A roadmap to improve trial delivery for underserved groups
A new article published in Trials describes a multicomponent workstream project to improve representation of underserved groups in clinical trials.
Within the project, three main strands were used to generate goals, workstream plans and a strategic roadmap for future development:
Literature review to identify barriers to trial participation
Surveys to refine initial findings and identify good practice
Workshops to reach a consensus between stakeholders on definitions, barriers and the roadmap
The project led to the identification of four key goals that will be addressed over the next year:
Building long-term relationships with underserved groups
Developing training resources to improve design and delivery of trials for underserved groups
Developing infrastructure and systems to support this work
Working with funders, regulators and other stakeholders to remove barriers to inclusion
Toolkit for inclusivity within clinical trials
The Multi-Regional Clinical Trials Center (MRCT) of Brigham and Women’s Hospital and Harvard University has released new guidance documents for inclusion and equity in clinical research. The mission of the MRCT Center is to engage diverse stakeholders to define issues in clinical trials and to create and implement solutions to improve clinical trials. The new document presents the basis for improving diversity in clinical trials, explores barriers to the inclusion of diverse populations and outlines an approach and toolkit to overcome these challenges.
Barbara Bierer, MD, Faculty Director of the MRCT Center said, “We appreciate that the guidance is a living document, one that will grow as experience and considered analyses inform successful approaches.”
Disproportionate number of ethnic minority patients included in remdesivir trials
In a new article in the NEJM, we’re seeing yet more reports of disproportionate representation of ethnic minorities in COVID-19 clinical trials. Remdesivir is being used to treat COVID-19 across the US, but data supporting its efficacy and safety in ethnic minority groups are limited.

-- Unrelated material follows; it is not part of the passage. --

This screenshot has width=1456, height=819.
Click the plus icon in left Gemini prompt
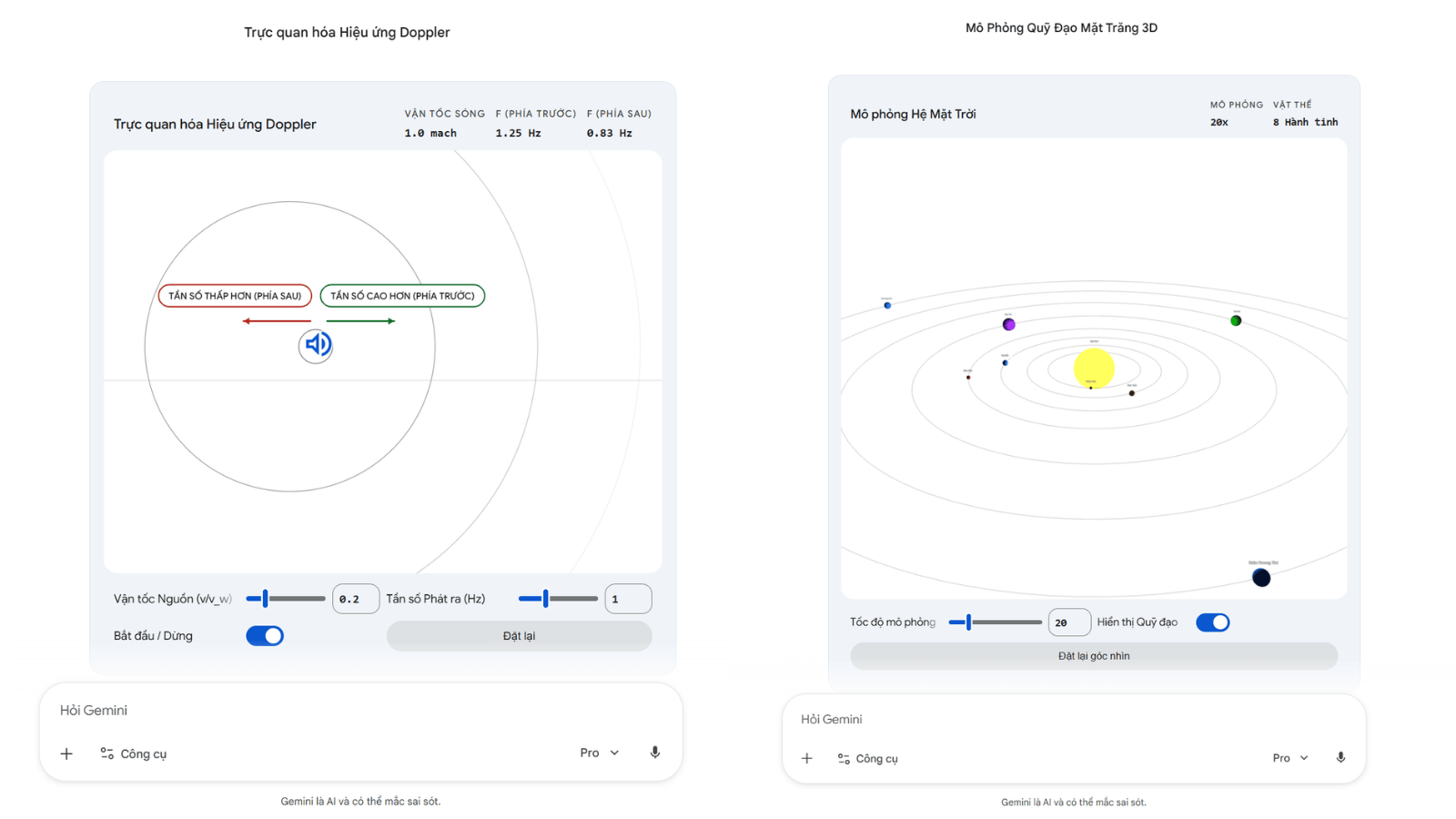(66, 753)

Data on race and ethnicity were not provided for the 53 patients treated with remdesivir under the “compassionate use” program
Black Americans accounted for only about 20% of the 1063 patients in the placebo-controlled Adaptive COVID-19 Treatment Trial
In a Gilead-funded study, only 11% of the 397 patients were Black, who were randomly assigned to 5 or 10 days of remdesivir
LatinX and Native American patients were also underrepresented or ethnicity data not reported
To read more about the disparities in these clinical trials and for possible barriers and solutions, take a look at the full article here.

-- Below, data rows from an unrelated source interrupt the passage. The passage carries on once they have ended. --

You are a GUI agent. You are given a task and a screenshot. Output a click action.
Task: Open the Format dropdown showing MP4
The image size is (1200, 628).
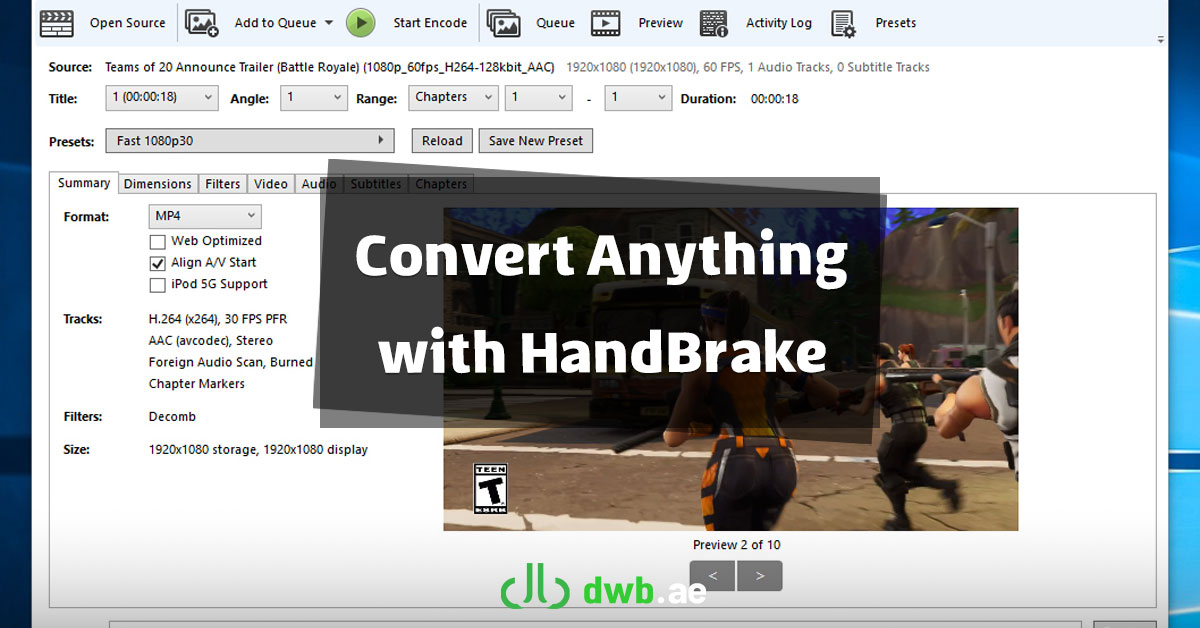pyautogui.click(x=204, y=216)
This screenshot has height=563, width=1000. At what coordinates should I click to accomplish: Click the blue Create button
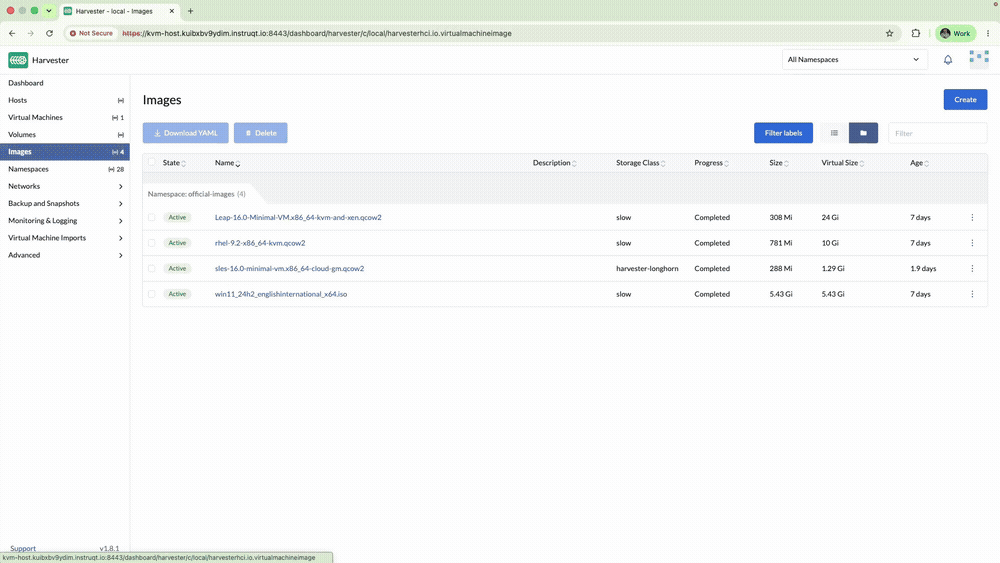pyautogui.click(x=965, y=99)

The path to solving unconscious systemic bias in clinical trials
In this article, Lori Abrams, Executive Director of Patient Advocacy & Diversity, WCG, talks about how unconscious bias within certain ethnic communities does indeed exist and how it can potentially be resolved.
There are lots of factors that lead to underrepresentation of ethnic minorities in clinical trials and these occur at the sponsor and site level:
A lack of diverse community involvement early in study planning
Patient insights not being collected or used to inform protocols or recruitment strategies
Geographic locations of sites
Unconscious bias at sites
Lack of ethnic minority staff within sponsors and sites
Limited knowledge or training about culture
Lori goes on to present solutions to these issues, including creating and supporting centres of excellence with large populations of ethnic minority staff and patients, pairing community hospitals with leading academic hospitals, and community outreach to encourage participation.